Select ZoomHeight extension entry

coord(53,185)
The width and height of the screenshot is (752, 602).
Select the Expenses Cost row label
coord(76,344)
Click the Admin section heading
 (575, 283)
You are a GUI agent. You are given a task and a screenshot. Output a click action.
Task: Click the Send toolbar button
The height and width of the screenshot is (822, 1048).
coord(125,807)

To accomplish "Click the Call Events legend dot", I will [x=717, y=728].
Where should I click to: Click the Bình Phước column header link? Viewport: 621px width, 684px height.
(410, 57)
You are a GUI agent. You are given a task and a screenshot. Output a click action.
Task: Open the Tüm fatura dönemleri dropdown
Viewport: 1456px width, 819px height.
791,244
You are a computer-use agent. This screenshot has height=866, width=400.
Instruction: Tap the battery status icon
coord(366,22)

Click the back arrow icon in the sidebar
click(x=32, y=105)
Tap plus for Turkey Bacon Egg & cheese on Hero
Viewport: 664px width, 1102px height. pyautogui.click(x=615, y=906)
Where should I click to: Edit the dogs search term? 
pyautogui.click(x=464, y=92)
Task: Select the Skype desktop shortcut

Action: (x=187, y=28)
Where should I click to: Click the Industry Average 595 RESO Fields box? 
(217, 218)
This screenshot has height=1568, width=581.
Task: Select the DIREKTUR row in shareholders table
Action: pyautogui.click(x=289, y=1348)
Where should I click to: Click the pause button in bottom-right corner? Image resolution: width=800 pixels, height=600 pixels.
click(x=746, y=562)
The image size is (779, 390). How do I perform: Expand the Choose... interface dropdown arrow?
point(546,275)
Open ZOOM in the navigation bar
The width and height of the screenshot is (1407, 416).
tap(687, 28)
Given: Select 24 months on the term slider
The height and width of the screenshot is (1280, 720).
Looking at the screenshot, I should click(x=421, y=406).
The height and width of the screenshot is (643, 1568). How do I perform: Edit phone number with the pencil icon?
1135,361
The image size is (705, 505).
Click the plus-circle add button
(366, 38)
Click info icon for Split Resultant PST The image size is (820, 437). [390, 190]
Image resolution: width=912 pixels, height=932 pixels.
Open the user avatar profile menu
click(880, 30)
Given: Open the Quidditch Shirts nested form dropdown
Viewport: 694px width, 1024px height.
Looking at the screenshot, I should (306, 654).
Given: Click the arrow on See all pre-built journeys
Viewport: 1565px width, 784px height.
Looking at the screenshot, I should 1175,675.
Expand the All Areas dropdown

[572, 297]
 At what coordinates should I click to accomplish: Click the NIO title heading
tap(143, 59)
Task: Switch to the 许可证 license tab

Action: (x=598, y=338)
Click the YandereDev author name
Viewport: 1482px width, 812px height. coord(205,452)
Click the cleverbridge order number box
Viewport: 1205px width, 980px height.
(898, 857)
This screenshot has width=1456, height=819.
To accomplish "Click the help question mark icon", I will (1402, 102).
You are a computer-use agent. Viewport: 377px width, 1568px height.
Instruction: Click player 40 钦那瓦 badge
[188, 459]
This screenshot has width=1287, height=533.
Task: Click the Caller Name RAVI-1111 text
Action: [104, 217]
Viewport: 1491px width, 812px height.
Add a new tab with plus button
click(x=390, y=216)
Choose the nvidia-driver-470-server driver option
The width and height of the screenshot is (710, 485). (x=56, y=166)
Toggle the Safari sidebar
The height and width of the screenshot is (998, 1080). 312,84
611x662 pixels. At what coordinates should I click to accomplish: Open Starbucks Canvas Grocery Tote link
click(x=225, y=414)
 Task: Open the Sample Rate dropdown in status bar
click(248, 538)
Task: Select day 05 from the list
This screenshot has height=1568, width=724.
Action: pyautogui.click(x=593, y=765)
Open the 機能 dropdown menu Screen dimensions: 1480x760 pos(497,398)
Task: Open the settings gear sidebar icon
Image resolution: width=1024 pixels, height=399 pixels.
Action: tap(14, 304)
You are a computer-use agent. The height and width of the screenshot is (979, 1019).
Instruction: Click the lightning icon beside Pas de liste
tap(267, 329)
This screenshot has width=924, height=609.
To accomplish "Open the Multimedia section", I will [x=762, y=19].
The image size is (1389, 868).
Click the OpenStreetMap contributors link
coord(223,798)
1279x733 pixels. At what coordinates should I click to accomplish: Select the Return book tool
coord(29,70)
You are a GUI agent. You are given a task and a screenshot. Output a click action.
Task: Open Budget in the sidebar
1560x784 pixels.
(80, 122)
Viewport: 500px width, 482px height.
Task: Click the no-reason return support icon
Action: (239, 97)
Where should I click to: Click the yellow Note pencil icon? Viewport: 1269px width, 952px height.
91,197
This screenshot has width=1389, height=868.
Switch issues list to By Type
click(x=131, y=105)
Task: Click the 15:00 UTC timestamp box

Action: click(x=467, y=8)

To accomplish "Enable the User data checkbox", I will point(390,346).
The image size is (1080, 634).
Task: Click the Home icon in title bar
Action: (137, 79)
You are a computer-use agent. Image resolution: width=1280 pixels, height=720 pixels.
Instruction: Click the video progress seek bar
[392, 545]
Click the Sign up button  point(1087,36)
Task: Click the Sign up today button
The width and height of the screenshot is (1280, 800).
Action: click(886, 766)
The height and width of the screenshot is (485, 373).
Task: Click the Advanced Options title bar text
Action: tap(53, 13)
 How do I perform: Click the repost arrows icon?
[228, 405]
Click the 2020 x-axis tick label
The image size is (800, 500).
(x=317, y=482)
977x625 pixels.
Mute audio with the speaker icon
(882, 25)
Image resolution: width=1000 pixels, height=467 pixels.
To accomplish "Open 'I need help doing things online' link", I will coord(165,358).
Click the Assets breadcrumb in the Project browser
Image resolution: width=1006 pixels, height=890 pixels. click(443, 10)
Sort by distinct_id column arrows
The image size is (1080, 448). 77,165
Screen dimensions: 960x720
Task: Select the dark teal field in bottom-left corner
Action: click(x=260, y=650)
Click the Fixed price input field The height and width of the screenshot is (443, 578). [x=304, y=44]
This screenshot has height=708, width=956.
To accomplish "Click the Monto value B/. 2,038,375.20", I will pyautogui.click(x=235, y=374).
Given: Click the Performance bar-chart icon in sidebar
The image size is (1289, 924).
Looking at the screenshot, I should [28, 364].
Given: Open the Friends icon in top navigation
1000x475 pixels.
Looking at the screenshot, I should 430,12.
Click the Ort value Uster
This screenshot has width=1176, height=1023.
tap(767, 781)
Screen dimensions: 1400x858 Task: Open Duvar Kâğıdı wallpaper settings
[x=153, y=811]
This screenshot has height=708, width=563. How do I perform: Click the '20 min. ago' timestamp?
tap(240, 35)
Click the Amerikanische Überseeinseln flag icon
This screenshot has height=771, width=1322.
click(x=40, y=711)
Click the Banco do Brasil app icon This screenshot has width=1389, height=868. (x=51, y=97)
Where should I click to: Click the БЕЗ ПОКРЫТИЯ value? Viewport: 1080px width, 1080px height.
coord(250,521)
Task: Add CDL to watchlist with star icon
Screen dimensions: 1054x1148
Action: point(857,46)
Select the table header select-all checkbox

(Directions) List every line in the entries above that contains the string "will". Case matters.

(Exercise answer)
To accomplish "Click the Call Events legend dot", I will [x=717, y=728].
To accomplish "Click the help question mark icon", I will (1402, 102).
To accomplish "Open the Multimedia section", I will [x=762, y=19].
To accomplish "Enable the User data checkbox", I will point(390,346).
To accomplish "Open 'I need help doing things online' link", I will coord(165,358).
To accomplish "Click the Monto value B/. 2,038,375.20", I will pyautogui.click(x=235, y=374).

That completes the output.